— Start DATA SHOWN —
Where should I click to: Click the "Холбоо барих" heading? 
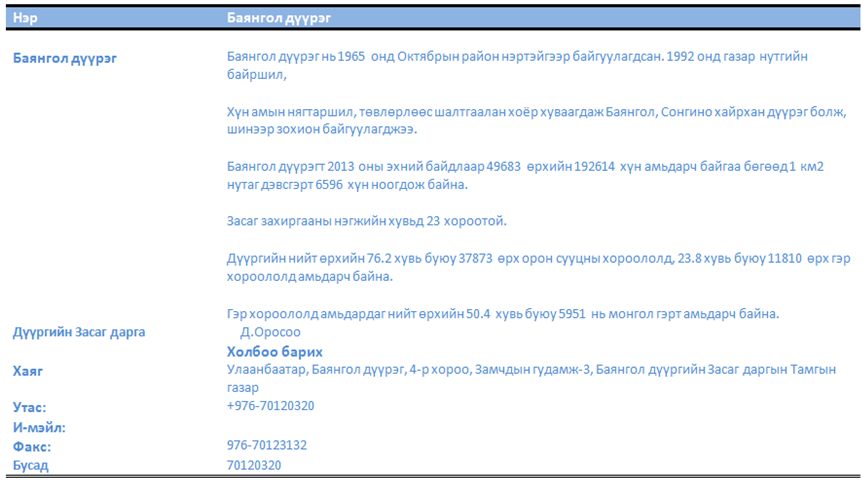274,351
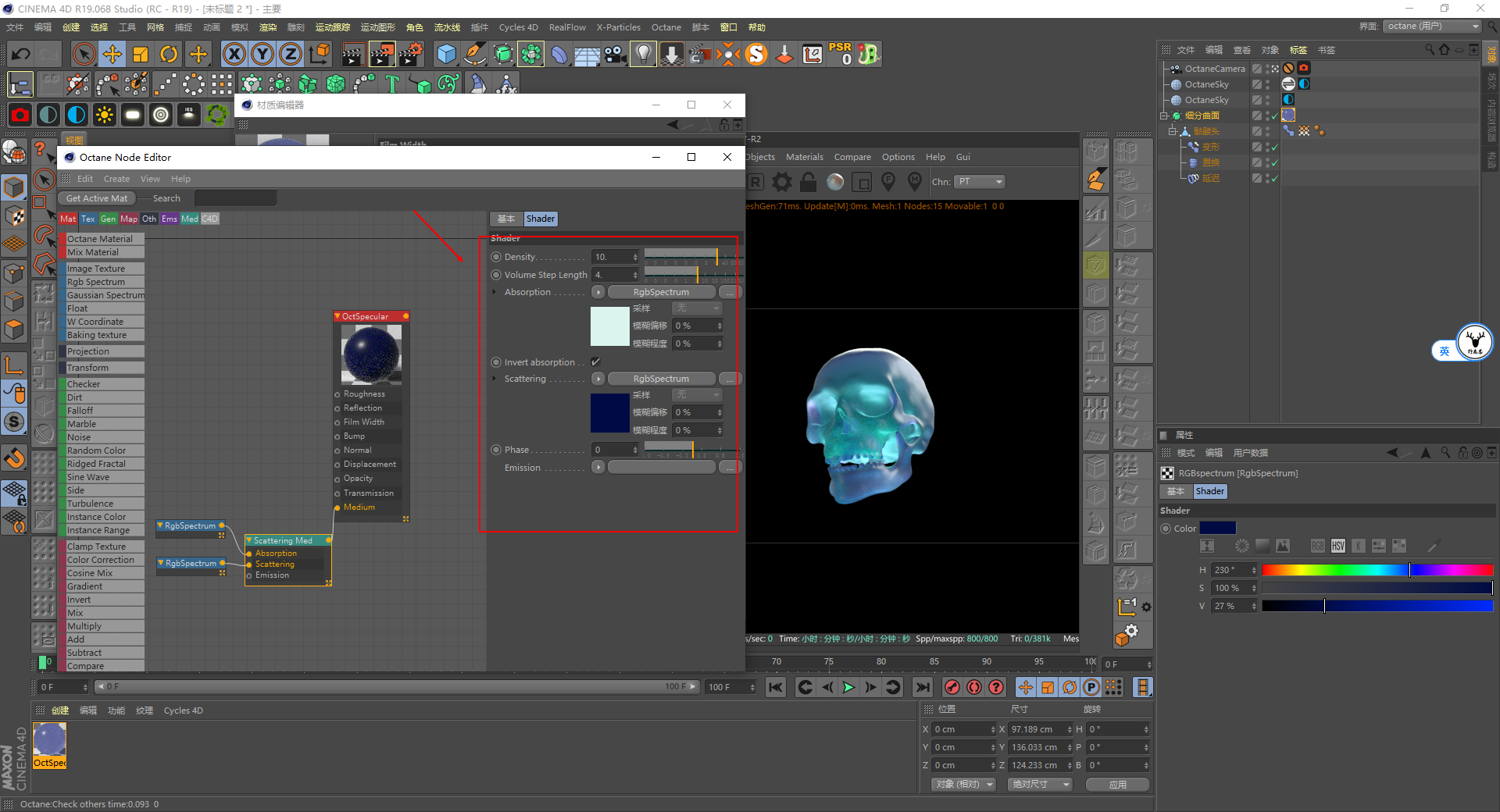Toggle the Phase keyframe circle
The image size is (1500, 812).
tap(496, 450)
— End DATA SHOWN —
■ WHAT TO PRODUCE: Rewrite the lines above as a numbered list, omitting blank lines and the pictures.

■ TASK SOLUTION:
1. Where should I click to: Click the "Холбоо барих" heading? 
2. 274,351
3. Toggle the Phase keyframe circle
4. The image size is (1500, 812).
5. tap(496, 450)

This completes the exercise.